Some hear the accolades and "say,'Oh, please,' but he really is a good, kind man," said Regina Henneberry, a longtime colleague at Framingham High who remembers how he'd stop by a student's house if the student wasn't in school.

"Every single kid I've seen him interact with knows he cares about them," said Walker. "At college break time, his door is like a revolving door."

"He has always, always had the time to be a sounding board, and you can rest assured it will always, always be confidential," said Rich Rebecchi, communications instructor at Framingham High.

"If there's anyone who can squeeze 26 hours out of a 24-hour day, it's Spo," said Rebecchi.

November's gastric cancer diagnosis has slowed Sposato's pace a bit, but he's still at the Boston school four days a week, still taking calls on the road and at his Framingham home.

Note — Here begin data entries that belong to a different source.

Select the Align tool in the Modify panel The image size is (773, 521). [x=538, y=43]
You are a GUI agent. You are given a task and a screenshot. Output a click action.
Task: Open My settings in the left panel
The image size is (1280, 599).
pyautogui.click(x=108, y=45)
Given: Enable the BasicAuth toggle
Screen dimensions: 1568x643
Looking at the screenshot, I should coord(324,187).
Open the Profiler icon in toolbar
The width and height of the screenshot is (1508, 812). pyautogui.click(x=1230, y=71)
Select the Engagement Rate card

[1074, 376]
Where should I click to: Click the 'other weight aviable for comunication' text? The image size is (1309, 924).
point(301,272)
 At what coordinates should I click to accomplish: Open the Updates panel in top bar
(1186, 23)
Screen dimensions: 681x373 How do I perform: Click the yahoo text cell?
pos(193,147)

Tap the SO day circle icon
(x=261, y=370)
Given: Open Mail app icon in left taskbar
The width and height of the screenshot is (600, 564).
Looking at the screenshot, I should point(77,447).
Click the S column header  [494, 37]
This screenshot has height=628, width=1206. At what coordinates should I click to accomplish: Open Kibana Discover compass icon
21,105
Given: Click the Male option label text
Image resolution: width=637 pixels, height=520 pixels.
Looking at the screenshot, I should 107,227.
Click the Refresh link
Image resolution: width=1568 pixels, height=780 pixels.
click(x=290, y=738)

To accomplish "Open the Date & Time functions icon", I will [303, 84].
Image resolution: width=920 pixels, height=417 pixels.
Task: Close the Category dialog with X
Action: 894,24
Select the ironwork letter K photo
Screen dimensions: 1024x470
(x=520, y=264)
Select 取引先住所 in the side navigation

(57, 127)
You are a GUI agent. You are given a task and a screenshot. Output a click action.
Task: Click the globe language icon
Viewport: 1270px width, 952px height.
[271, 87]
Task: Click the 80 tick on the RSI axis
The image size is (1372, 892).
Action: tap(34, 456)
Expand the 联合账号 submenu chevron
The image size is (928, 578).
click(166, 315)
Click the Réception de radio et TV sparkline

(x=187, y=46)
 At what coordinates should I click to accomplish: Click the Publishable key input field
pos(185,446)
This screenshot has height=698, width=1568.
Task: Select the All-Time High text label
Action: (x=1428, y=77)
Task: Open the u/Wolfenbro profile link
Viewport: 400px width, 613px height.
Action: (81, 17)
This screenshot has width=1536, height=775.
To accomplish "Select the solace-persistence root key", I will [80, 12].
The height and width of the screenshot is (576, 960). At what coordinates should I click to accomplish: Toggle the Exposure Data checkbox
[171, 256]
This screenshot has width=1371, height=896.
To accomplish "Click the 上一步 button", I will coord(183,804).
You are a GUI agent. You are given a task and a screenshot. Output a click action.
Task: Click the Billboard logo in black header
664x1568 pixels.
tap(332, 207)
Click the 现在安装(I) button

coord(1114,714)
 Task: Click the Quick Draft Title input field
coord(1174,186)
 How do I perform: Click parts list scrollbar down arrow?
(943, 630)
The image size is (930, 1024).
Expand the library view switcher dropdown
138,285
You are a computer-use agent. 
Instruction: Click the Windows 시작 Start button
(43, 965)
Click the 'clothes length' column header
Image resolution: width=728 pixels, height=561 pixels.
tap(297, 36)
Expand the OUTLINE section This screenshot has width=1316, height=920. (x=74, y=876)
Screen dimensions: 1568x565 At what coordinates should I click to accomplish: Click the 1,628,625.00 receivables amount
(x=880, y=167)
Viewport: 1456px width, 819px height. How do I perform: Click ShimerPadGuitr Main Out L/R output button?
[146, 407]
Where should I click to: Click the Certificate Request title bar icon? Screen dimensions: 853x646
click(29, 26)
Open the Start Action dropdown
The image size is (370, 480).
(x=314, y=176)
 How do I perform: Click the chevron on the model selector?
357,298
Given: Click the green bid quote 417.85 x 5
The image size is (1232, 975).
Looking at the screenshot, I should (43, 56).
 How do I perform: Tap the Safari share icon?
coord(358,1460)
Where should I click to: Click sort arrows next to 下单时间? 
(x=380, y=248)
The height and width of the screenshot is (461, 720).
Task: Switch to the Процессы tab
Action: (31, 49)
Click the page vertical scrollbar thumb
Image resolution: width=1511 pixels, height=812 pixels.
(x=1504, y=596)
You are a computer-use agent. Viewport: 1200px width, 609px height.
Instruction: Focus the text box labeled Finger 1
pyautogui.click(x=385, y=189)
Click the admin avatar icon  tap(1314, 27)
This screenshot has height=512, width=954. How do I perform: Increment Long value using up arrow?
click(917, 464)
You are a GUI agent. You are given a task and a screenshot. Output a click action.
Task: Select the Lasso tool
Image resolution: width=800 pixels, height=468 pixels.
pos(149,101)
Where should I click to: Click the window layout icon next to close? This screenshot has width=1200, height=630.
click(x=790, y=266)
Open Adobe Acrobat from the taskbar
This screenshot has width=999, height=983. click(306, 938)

"I feel bad for his family," said Walker. "He's always on the phone. He's the one who taught me to call kids."

"I never did anything without talking to (my wife) Mary," said Sposato. "You can't do anything without your family."

He relies on their help to fight this mixed "blessing."

"I think it's challenged me to grow professionally and as a person," he said. It's also helped the 59-year-old see, "for the past 36 years in this world, I've done a little good."

Those are the years he's been a teacher.

"You have to be good to play ball with him," said Walker. "He puts a lot of pressure on you to be great. He doesn't believe kids should get a second-rate education."

You have to expect excellence, said Sposato. "You expect anything less, you'll get it."

"He inspired me to care about other people," said former student Marco Curnen, a Spanish teacher at Brookline High.

"He could have been an administrator a long time ago, but if you ever see him in a classroom, you'd know why he wasn't," said Walker.

Talking about the MATCH School's success brings out rare flashes of pride in Sposato. Still, there's a story that brings a smile Friday morning, a story about leading a discussion of "The Women of Brewster Place" at MATCH a few weeks ago.

"The kids said, 'You should have been a teacher.'"

The smile spreads, then takes a turn to puzzled awe when he's asked about the Sposato Award, given annually since 2000 to a Resiliency for Life senior.

When Walker told him about the award, "I almost cried. I thought he was kidding at first," said Sposato.

The mother of last year's winner had a similar reaction, said Walker. When Walker asked why she was crying, she said, "I had him as a teacher and he kept me in high school and changed my life."

Some say you have to live day-to-day with cancer, said Sposato, but he thinks "it's good to plan ahead."

"I won't be principal next year. It wouldn't be fair to the kids." But "I'll be there in some capacity, mentoring," after a trip to Italy with his wife.

"If I could wish it away, I would," but calling the cancer "a blessing, I mean that from the bottom of my heart."

"The cure is worse than the cancer itself," Josephine Ewing, who works at Panera Bread, Sposato's "Framingham office," said Friday. "But, Charlie, we'll get through it."

It's just a well-disguised blessing and another chance to learn.